Living with the water rationing in Bogotá

By Oli Pritchard June 14, 2024

The water rationing in Bogotá has been in place for a couple of months now, but what’s it like to live with?

A billboard asking people to use less for water rationing in Bogotá, Colombia
An optimistic billboard in Bogotá, Colombia

Since April 11, there have been water cuts in Bogotá, with large swathes of the city taking it in turns to go without running water. The water rationing in Bogotá will continue for the foreseeable future until reservoir levels have returned to decent levels.

Every nine days, a zone of the city (.pdf) is cut off from the main water supply. This is a drastic measure. But, given reservoir levels reached as low as 17% in the main system at one point, it’s necessary. That said, it isn’t surprising that people are frustrated and wonder what could have been done differently. 

It’s a familiar story – years of chronic underfunding and lack of investment in infrastructure combined with inept management. Then consider a culture of water wastage, and it’s not hard to see how we’ve arrived here. That it should happen in a city with such high precipitation levels remains shocking, though.

Is the water rationing in Bogotá working?

Despite high usage, the reservoirs are rising

In a word, maybe. Water consumption is a little down, but not as far as down as the local government would like. Luckily, the reservoirs are filling. The Chingaza system, which provides most of the city’s water, is over a third full again now. That’s more due to the rains than the water rationing in Bogotá, though.

But don’t rush to blame new mayor Galán for this. The issue has been years in the making and there’s little more he could be doing. The measure is already pretty extreme and it’s hard to see how he could get away with more severe cuts. At the end of the day, it’s the citizens of Bogotá who are continuing to use water at a phenomenal rate.

His target was to get water use down from 17 to 15 cubic metres per second – and the response from the citizenry has largely been ‘shrug emoji’. The average, even with the water rationing in Bogotá, has been near to 16. That’s half the decrease in use Galán wanted. 

It’s still easy to find people washing windows like they’re painting a Tibetan monastery or watering concrete. The water-tank brigade merrily waste water as normal, of course, and many others simply use more water the following and preceding days. Large water-use processes like washing are also done on non-cut days by everyone.

It’s hard to see what more the alcaldía can do. It’s fair to say that the messaging has been poor, but equally the people are simply flipping the local government off. Of course, Galán could attempt to bring in a hosepipe ban or fine people, but who would enforce that? Not to mention how hard it would be to get buy-in for a more draconian system when the current soft touch is unpopular enough to be ignored with impunity.
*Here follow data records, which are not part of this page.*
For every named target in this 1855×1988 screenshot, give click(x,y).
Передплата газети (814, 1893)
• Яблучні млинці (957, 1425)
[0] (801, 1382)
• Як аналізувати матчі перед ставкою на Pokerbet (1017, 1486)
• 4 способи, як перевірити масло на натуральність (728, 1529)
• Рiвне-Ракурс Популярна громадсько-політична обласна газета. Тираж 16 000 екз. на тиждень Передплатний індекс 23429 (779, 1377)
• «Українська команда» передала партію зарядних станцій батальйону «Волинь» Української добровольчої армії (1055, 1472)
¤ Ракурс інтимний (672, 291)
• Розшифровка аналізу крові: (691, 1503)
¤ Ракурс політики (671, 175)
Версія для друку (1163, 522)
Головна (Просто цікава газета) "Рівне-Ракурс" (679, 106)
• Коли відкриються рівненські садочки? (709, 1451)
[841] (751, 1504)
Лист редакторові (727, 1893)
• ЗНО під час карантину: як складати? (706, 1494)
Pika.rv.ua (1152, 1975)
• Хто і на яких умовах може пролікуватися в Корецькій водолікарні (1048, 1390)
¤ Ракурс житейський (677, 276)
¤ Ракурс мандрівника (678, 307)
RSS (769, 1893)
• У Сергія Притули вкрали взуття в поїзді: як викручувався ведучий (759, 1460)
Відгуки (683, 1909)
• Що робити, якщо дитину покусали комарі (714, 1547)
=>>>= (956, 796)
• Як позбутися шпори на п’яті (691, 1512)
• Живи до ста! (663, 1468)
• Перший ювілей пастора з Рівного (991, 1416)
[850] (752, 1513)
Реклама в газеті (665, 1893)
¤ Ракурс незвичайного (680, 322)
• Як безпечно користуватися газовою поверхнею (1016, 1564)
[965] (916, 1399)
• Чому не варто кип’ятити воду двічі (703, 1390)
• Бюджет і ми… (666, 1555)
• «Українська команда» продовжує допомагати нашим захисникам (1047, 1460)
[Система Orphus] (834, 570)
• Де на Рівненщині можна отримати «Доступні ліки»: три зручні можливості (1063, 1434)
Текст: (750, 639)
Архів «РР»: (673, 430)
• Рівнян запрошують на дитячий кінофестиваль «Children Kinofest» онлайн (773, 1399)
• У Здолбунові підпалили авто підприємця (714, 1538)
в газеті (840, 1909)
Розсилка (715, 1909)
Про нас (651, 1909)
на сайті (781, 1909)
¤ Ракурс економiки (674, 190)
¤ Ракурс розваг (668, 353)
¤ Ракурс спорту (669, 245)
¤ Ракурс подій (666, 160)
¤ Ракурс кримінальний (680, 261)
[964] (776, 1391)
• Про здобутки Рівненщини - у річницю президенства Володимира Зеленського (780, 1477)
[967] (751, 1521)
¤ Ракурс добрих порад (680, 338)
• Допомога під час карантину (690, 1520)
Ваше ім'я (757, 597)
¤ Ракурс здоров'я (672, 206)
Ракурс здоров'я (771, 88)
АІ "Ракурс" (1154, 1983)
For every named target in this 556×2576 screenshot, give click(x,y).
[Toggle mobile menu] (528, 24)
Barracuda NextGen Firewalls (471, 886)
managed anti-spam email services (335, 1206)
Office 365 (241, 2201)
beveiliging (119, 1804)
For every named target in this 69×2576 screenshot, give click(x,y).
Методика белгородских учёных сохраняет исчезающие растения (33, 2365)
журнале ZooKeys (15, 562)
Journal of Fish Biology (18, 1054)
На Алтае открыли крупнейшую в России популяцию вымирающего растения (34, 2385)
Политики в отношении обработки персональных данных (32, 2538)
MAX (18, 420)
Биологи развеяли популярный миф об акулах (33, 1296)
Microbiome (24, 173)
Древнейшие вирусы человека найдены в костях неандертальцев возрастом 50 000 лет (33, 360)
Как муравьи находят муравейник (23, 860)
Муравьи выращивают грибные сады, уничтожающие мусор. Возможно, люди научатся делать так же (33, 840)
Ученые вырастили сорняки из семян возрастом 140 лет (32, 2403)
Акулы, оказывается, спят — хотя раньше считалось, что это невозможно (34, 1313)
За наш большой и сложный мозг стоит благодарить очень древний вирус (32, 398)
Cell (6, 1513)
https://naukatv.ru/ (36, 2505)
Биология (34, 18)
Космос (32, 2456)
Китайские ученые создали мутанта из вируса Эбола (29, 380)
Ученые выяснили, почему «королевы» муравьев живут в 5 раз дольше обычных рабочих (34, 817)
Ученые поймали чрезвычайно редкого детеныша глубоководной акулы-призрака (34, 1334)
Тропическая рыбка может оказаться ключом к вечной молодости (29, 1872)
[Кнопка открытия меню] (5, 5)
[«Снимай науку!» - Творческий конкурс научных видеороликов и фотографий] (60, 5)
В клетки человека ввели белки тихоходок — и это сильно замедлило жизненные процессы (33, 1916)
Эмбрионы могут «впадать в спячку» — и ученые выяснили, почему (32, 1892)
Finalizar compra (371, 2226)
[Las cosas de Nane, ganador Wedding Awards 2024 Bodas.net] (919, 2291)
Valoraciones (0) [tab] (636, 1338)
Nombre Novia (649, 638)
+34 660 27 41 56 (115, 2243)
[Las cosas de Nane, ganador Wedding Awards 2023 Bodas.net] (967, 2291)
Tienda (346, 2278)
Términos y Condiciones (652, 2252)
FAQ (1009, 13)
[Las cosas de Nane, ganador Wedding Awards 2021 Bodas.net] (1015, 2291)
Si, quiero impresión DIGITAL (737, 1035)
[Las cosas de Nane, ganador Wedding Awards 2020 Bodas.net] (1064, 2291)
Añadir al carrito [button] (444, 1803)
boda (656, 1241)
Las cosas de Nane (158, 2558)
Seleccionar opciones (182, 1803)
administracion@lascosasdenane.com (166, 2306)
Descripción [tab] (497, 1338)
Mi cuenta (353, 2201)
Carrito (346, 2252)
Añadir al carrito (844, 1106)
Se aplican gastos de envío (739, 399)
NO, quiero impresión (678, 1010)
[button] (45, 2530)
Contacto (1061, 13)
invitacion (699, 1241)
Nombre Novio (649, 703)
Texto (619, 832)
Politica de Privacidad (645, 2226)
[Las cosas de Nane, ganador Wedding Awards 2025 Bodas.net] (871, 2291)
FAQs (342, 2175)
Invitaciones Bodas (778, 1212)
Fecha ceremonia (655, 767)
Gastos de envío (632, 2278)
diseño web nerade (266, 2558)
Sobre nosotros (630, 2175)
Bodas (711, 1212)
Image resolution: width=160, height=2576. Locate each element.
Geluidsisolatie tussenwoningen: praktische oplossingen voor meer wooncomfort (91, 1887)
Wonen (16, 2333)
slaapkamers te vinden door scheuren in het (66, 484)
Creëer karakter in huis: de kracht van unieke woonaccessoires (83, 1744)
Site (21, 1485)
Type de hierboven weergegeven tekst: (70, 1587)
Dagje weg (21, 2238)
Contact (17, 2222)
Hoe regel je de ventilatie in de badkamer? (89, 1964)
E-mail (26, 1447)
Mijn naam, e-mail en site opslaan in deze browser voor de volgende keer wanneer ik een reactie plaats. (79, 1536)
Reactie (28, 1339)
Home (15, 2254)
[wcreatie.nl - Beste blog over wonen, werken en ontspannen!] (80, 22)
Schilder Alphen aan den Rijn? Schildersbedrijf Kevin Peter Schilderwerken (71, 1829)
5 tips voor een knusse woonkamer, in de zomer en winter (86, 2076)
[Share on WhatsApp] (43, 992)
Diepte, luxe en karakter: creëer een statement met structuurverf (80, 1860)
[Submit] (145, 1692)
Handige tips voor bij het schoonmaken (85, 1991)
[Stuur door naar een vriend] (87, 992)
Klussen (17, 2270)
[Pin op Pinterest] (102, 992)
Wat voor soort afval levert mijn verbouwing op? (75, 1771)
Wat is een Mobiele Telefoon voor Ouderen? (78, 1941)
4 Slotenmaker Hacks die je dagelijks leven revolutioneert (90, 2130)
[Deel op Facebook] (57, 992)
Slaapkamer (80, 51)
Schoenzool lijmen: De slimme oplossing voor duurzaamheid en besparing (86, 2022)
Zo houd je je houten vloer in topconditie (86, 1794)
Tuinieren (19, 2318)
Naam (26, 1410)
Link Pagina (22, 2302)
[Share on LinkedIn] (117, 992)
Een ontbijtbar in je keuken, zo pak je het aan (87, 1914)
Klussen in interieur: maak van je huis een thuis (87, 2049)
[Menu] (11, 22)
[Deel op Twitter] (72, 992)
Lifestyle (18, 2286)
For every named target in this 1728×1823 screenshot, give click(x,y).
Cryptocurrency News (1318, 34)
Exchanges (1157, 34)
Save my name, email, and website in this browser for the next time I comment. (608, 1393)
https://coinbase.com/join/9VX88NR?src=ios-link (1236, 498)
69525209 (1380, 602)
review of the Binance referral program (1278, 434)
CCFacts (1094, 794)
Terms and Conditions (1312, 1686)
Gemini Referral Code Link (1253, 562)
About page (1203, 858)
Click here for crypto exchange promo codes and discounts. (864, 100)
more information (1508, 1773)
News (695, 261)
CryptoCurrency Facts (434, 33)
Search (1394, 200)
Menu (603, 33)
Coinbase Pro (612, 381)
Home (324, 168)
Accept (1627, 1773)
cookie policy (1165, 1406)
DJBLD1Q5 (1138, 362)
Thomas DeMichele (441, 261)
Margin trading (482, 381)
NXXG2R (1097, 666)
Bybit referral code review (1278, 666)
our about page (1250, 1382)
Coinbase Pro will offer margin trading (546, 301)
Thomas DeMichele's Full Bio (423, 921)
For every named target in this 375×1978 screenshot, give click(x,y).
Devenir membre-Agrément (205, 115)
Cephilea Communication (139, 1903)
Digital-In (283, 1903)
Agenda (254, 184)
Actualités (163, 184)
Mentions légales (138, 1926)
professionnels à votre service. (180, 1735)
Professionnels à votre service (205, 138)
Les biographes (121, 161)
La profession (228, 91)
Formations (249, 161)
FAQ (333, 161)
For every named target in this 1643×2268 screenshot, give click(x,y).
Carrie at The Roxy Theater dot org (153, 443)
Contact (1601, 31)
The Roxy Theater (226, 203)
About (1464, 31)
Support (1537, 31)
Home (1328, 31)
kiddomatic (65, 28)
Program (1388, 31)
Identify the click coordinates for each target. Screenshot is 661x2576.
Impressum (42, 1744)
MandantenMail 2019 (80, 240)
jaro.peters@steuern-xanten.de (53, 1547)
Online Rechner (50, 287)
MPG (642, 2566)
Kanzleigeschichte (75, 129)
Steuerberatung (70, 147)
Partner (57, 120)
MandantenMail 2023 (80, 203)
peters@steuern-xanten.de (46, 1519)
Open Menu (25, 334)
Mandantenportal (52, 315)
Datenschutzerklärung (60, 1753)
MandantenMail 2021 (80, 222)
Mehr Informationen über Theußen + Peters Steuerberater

So, how can I manage without water?

You have two basic uses for water: Potable and non-potable. The first you’ll be using for drinking, washing, brushing teeth, and cooking. The second you can use for flushing toilets and the like. It will pay to have two separate sets of water put aside for the day. Larger things like watering plants and washing clothes will have to wait. 

Supposedly, water is cut at 8am and reconnected 24 hours later. However, in practice, it’s slightly different. Water often stops flowing well before 8am, so if you’re planning to get your showers etc in early, make sure you do it before 7am to be on the safe side.

Reconnection on the other hand, is often late. Water starts trickling back in the mid-morning, so by about midday you should have full running water again. This means that in terms of showering, it’s actually the day after your water cut day that you need to be careful with.

Before your day for water rationing in Bogotá, it pays to safeguard a fair bit of water. It’s best to put aside more than you think you will need for 24 hours, given the timing issues discussed above. This is actually pretty good advice for the city generally – random water cuts do happen and it pays to be prepared.

You should have some three or five litre bottles lying around for this purpose, so fill all those up with potable water the day before and refill a few hours after reconnection (you may want the fresh water to flow through for a while before drinking) for the next time.

When showering, keep a bucket for off-flow water. This can then provide you with at least one extra flush on the toilets or any other use you may have for non-potable water. 

This experience isn’t the same in every building though – if your building has sizeable water tanks you will be able to bypass almost all of these issues, which itself creates a bit of a problem. The system as it stands is wildly unfair. 

People living in buildings with large water tanks – more likely to be in richer areas – aren’t facing the same worries as those living in more basic buildings. The richer folk also have more opportunities to bypass the problem by going on holiday and so forth. That’s why there’s little complaint in the news.